The results of a nationwide CDC survey of public health workers, released this July, were revealing. Of the more than 26,000 surveyed individuals working in public health departments across the US, more than half reported recent symptoms of at least one major mental health condition. Their reported prevalence of PTSD was 10% to 20% higher than among frontline medical workers and the general public.
Some public health workers cite a lack of cooperation from elected officials as a driving source of widespread overwork and discontent. Others even say they have faced pressure from elected officials to alter their findings to fit a political agenda.
“When they didn’t like how our [data on] vaccination coverage by race/ethnicity was looking, they actually asked me – the least senior member of the health department – to edit the data to artificially inflate BIPOC [black, indigenous, and other people of colour] categories,” alleges Kristine*, an epidemiologist at a Connecticut health department.
Meanwhile, public health workers are at the receiving end of mounting resentment. Since last March, threats against public health officials have increased. In a high-profile incident in July, an angry crowd targeted Dr Faisal Khan, the acting director of the St Louis department of health, at a meeting on mask mandates. The disgruntled attendees lobbed racial epithets and surrounded Khan after the meeting.

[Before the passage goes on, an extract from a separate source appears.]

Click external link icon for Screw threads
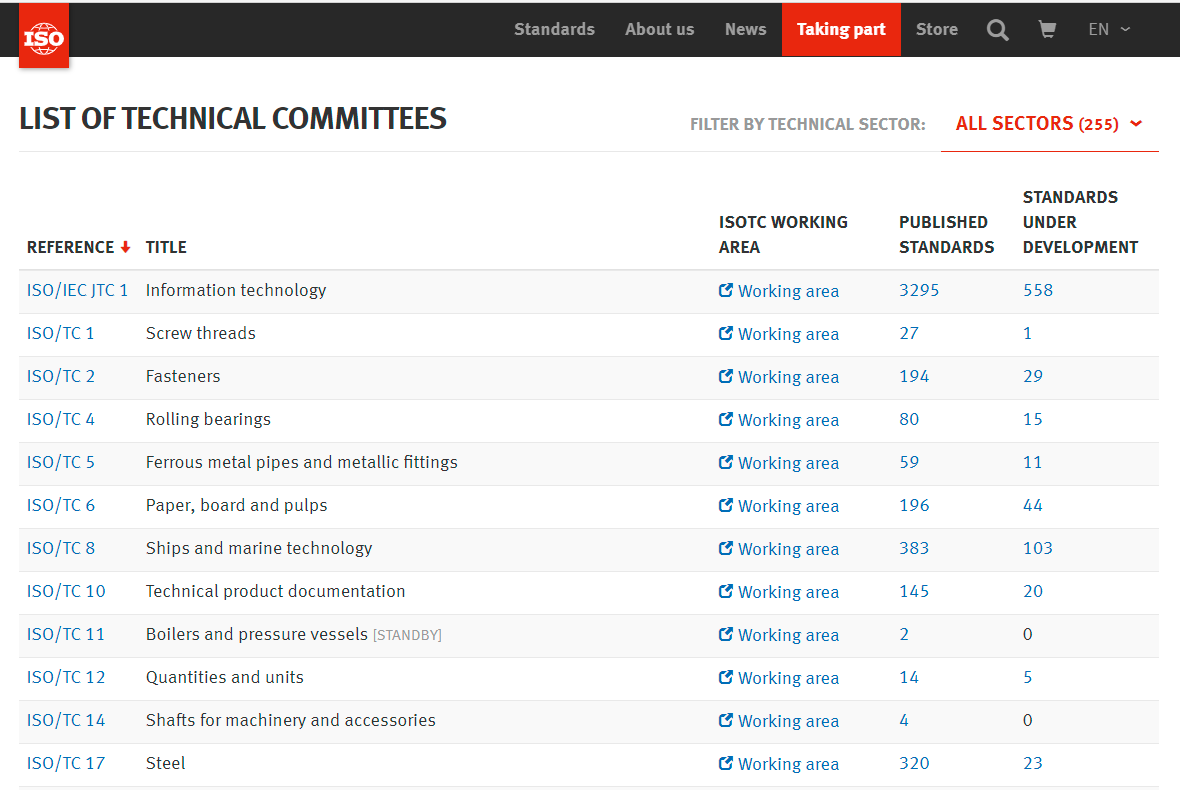The height and width of the screenshot is (790, 1180). (x=726, y=334)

“I don’t tell strangers what I do for a living any more,” says Rey*, a recent public health graduate who joined the New York City department of health and mental hygiene as a data analyst during the pandemic. Rey says that even some family members, who were once supportive of her decision to study epidemiology in graduate school, have become openly dismissive of expert guidance from the CDC and local public health departments.
“It’s hard to gauge whether people will have a visceral reaction to what I do,” she says.